▸ What to work on
Copy the stretch of the material below from the line containing "Task: Open the camtasia app icon" through the line containing "click(x=42, y=127)", word for word, including both of those lines.

-=-=-

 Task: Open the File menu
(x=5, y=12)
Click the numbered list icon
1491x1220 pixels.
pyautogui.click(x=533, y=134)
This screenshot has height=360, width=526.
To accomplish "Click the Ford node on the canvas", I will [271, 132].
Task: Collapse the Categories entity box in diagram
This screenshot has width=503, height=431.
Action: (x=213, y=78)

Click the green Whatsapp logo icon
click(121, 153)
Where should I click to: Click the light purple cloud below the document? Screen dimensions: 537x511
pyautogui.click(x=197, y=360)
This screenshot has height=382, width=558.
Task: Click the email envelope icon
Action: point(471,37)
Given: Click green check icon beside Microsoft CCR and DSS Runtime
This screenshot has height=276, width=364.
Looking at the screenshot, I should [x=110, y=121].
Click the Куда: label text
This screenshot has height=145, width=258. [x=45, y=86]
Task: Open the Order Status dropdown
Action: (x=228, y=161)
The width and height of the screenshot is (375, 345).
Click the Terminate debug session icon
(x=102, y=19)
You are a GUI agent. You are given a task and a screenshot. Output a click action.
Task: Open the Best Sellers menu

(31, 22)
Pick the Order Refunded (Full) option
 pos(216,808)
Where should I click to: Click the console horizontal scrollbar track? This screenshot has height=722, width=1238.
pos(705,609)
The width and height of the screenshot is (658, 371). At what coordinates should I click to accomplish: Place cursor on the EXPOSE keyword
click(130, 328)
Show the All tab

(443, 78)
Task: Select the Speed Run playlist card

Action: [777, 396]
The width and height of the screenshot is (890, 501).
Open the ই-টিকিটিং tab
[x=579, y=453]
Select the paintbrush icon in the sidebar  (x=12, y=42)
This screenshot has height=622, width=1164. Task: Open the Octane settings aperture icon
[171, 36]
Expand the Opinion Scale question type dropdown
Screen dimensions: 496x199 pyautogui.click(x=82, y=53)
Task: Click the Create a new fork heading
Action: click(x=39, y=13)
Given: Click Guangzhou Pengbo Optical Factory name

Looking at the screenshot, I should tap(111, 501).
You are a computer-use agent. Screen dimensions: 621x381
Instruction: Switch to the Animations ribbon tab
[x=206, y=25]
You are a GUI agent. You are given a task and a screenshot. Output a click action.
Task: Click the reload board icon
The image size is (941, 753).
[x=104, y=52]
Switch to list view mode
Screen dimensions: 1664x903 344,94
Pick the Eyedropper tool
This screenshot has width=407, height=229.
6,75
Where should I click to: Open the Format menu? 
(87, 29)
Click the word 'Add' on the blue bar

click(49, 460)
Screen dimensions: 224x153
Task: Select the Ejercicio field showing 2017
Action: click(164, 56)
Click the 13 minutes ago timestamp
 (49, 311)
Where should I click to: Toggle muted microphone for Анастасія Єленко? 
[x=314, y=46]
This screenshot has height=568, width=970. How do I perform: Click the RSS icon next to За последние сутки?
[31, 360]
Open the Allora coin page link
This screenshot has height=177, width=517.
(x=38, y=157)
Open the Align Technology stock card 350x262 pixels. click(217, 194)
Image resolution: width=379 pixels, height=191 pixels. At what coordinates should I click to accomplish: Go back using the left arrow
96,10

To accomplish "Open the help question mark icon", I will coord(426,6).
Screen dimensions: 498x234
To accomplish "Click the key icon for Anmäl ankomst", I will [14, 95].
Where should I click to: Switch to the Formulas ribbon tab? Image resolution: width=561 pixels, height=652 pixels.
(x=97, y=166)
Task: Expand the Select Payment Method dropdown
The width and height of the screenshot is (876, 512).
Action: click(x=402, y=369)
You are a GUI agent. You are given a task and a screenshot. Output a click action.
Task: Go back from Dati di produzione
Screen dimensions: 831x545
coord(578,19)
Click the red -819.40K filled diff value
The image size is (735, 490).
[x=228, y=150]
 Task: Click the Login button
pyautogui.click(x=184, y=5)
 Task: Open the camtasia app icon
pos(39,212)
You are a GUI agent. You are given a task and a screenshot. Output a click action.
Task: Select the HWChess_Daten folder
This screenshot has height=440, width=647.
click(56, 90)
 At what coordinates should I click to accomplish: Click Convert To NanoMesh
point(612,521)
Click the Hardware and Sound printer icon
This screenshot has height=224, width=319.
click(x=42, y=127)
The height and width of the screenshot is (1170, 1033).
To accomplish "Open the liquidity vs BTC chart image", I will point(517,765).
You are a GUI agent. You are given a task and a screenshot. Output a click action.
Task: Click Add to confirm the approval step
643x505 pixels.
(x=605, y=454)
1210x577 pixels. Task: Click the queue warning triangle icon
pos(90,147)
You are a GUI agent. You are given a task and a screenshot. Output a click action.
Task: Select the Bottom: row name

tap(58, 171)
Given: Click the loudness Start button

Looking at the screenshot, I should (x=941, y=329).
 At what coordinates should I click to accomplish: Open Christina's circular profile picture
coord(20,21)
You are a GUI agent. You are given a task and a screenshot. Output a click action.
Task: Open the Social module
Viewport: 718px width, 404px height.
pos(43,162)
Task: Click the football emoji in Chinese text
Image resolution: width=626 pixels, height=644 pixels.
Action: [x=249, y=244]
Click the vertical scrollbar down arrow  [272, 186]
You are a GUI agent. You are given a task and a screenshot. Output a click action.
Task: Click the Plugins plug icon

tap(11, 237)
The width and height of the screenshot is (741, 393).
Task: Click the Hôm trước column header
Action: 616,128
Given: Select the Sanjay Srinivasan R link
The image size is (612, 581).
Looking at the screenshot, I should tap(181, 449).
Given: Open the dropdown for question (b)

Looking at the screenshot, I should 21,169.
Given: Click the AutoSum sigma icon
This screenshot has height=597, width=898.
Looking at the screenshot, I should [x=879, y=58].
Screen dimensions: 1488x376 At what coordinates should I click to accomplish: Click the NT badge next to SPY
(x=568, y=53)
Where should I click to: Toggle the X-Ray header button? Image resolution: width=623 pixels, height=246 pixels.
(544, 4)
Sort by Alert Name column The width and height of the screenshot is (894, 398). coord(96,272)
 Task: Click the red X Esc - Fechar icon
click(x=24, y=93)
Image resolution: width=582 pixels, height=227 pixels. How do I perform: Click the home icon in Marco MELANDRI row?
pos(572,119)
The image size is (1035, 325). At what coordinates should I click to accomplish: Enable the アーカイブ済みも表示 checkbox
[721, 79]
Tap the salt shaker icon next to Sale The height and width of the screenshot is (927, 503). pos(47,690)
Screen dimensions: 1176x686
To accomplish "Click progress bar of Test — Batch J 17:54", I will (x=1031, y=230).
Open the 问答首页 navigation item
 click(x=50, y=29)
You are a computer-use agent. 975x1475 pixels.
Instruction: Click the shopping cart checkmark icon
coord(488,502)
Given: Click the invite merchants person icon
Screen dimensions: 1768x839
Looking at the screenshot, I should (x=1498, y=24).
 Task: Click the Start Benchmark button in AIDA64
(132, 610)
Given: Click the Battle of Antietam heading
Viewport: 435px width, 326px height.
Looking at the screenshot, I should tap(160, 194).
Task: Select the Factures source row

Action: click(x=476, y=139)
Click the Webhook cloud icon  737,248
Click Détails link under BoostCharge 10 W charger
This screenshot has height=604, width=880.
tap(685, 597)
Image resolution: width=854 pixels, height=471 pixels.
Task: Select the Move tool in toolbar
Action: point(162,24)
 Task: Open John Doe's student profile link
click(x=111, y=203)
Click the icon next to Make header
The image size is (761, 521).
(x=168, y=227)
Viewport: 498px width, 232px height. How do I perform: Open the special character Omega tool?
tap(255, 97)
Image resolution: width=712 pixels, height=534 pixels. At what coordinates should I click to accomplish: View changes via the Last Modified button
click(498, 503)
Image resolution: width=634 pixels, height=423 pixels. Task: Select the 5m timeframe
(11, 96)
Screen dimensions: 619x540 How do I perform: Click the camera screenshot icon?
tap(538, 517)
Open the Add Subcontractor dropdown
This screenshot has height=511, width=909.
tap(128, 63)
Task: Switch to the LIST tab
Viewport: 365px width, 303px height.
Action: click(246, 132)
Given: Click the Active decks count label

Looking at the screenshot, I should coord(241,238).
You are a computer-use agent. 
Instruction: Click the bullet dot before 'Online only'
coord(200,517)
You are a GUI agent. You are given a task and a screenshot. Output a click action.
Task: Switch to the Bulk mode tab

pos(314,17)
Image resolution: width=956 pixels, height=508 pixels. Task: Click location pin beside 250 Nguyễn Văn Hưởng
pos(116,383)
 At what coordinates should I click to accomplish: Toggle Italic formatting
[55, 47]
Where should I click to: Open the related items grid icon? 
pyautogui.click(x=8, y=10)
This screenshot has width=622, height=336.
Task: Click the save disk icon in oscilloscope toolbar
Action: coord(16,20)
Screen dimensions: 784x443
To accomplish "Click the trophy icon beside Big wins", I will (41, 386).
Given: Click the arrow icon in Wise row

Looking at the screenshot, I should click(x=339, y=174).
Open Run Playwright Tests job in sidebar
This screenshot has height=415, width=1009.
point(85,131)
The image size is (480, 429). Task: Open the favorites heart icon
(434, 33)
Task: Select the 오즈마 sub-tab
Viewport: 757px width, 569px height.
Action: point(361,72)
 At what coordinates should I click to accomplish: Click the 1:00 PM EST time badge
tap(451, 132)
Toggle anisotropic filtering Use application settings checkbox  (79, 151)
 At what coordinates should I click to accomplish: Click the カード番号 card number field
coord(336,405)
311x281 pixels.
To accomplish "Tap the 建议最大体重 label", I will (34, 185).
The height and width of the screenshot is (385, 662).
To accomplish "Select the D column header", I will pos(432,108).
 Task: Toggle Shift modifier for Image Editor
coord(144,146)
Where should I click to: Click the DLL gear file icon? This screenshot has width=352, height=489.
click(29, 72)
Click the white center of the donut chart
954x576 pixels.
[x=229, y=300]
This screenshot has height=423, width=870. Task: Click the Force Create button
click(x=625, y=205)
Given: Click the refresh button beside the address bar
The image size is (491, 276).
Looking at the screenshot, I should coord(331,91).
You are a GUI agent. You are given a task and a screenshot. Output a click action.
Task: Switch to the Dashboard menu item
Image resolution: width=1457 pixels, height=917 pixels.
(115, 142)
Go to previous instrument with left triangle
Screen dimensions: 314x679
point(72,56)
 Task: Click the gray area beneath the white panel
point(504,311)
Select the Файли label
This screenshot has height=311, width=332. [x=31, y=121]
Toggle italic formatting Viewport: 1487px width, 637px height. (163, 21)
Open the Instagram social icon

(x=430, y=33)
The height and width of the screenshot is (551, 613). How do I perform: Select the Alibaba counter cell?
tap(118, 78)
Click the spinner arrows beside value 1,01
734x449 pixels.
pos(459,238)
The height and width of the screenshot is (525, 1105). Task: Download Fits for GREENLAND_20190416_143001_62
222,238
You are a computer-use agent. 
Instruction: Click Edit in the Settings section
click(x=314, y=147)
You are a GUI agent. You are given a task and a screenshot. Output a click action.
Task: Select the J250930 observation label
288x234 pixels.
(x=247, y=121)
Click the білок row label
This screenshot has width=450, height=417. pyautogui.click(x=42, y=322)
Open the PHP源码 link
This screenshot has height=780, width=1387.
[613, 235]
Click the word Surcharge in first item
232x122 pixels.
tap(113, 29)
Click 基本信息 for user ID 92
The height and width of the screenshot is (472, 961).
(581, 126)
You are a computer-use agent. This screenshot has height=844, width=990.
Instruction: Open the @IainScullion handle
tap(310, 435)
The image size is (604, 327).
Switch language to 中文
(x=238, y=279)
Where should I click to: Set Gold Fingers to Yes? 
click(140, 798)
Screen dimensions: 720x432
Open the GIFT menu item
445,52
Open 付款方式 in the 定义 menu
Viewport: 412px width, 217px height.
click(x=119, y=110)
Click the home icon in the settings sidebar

-=-=-

▸ Worked answer
 Task: Open the camtasia app icon
pos(39,212)
You are a GUI agent. You are given a task and a screenshot. Output a click action.
Task: Select the HWChess_Daten folder
This screenshot has height=440, width=647.
click(56, 90)
 At what coordinates should I click to accomplish: Click Convert To NanoMesh
point(612,521)
Click the Hardware and Sound printer icon
This screenshot has height=224, width=319.
click(x=42, y=127)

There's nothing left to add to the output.